- Your instructions
The answer is to be the data below, written out in full and exactly.

───── Extracted records

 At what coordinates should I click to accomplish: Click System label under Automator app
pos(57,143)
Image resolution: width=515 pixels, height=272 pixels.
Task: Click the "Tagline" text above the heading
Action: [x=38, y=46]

──────────

- Response for this exercise
 At what coordinates should I click to accomplish: Click System label under Automator app
pos(57,143)
Image resolution: width=515 pixels, height=272 pixels.
Task: Click the "Tagline" text above the heading
Action: [x=38, y=46]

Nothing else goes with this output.